Particle and Nuclear Physics Program

Quantum chromodynamics (QCD) is the component of the Standard Model of elementary particle physics that governs the strong interactions. It describes how quarks and gluons, the fundamental entities of strongly interacting matter, are bound together to form strongly interacting particles, such as protons and neutrons, and it determines how these particles in turn interact to form atomic nuclei.

The Standard Model has been enormously successful; however, our knowledge of it is incomplete because it has proven extremely difficult to extract many of the most important predictions of QCD, those that depend on the strong coupling regime of the theory. To do so from first principles and with controlled systematic errors requires large scale numerical simulations within the framework of lattice gauge theory. Such simulations are needed to address problems that are at the heart of the Department of Energy's large experimental programs in high energy and nuclear physics.
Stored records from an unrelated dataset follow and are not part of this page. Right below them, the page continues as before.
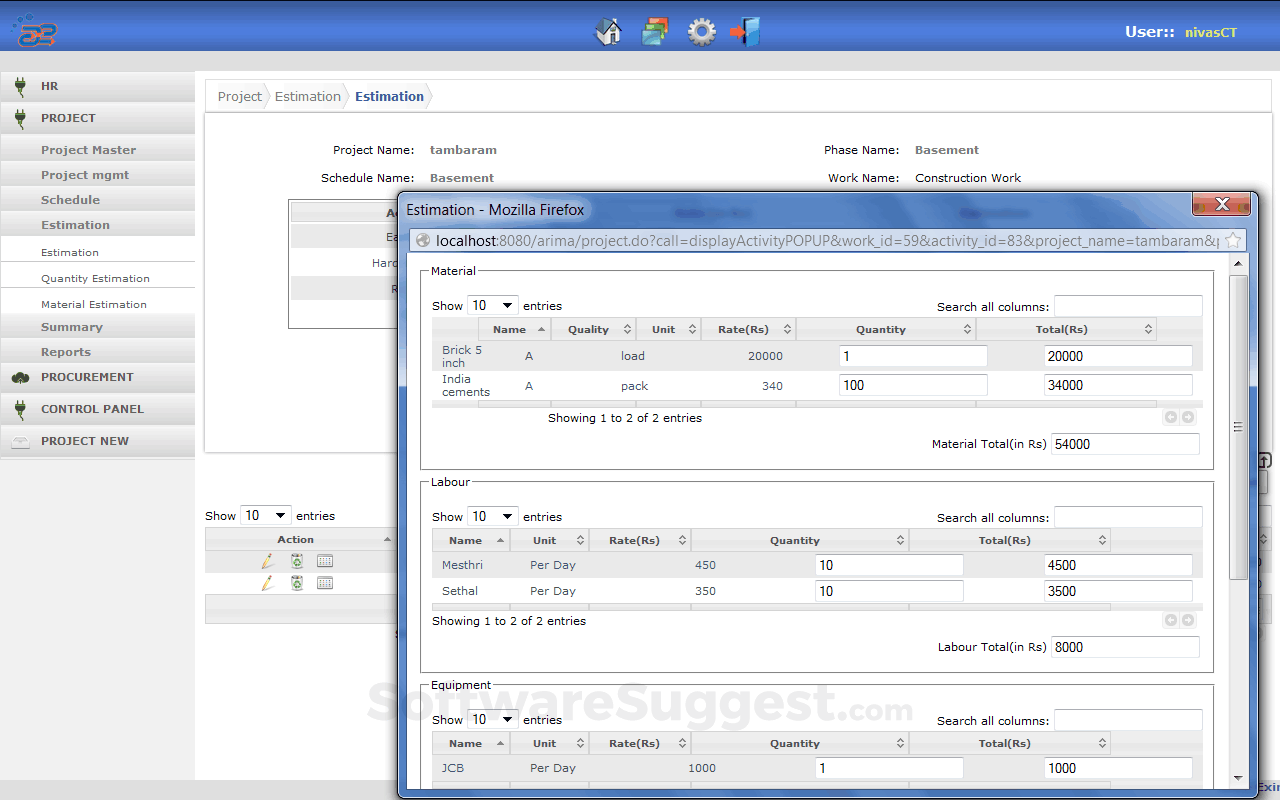Sort the Material table by Name column
Image resolution: width=1280 pixels, height=800 pixels.
pos(514,328)
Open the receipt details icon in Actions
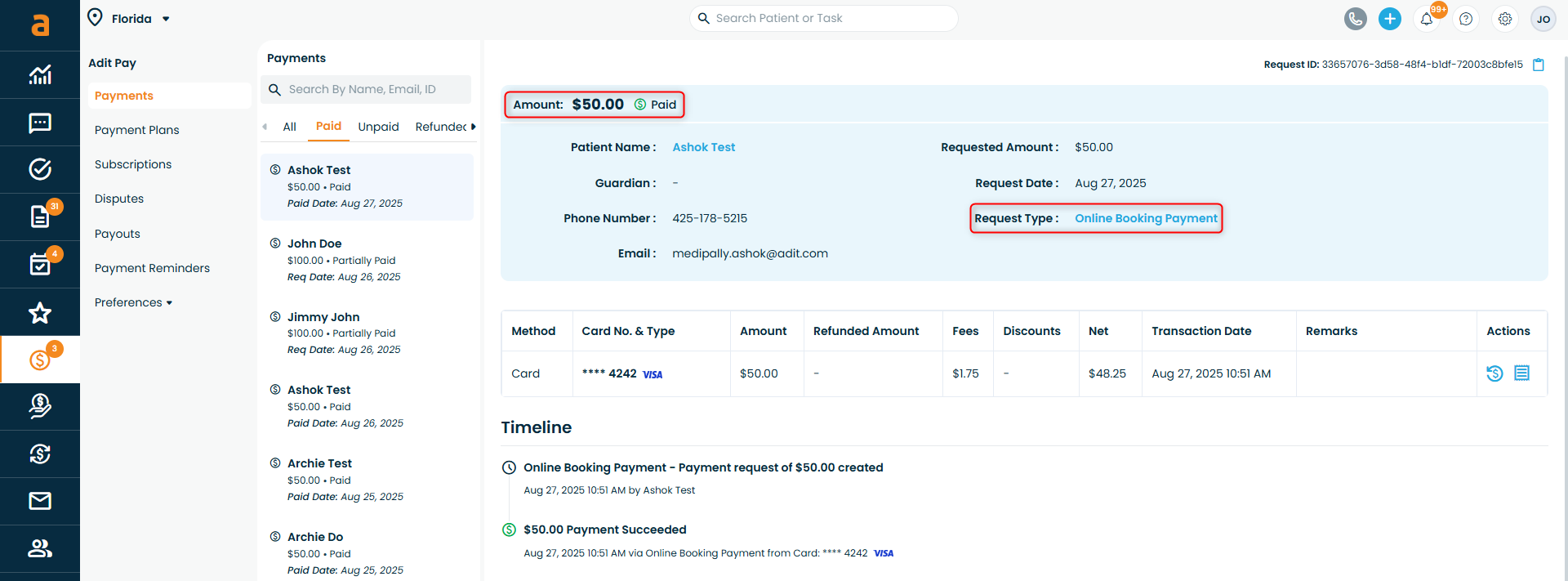The image size is (1568, 581). 1521,373
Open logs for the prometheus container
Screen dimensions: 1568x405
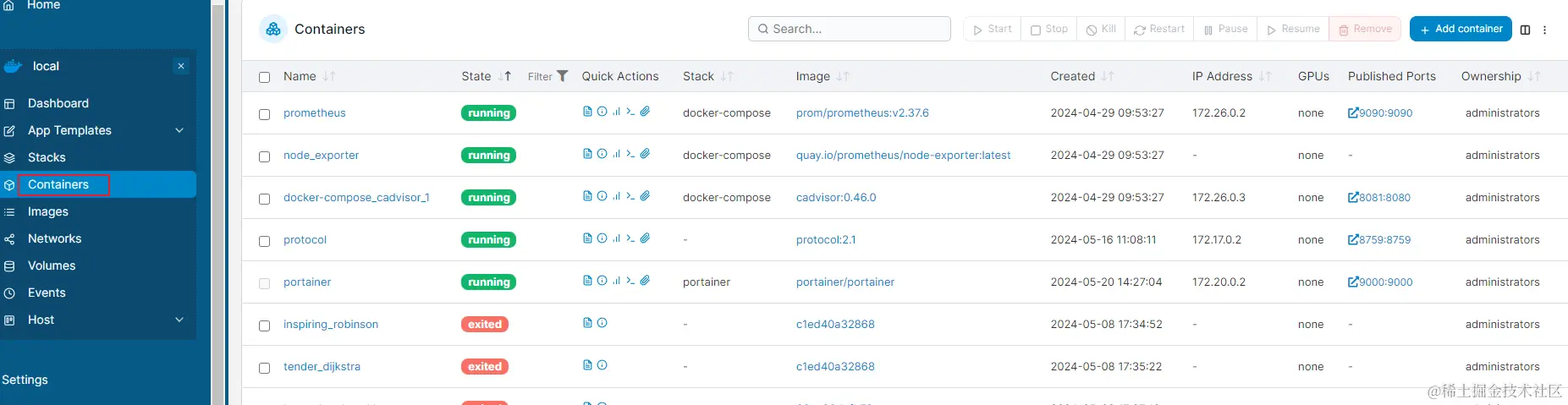coord(587,112)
Our immediate objectives are to 1) calculate the effects of the strong interactions on weak interaction processes to the accuracy needed to make precise tests of the Standard Model and to serch for evidence of physics beyond the Standard Model; 2) determine the properties of strongly interacting matter under extreme conditions such as those that existed in the very early development of the universe, and are created today in relativistic heavy ion collisions; 3) calculate the masses of strongly interacting particles and obtain a quantitative understanding of their internal structure. and 4) lay the foundations for investigations of strongly interacting sectors of new physics which may be discovered at the LHC.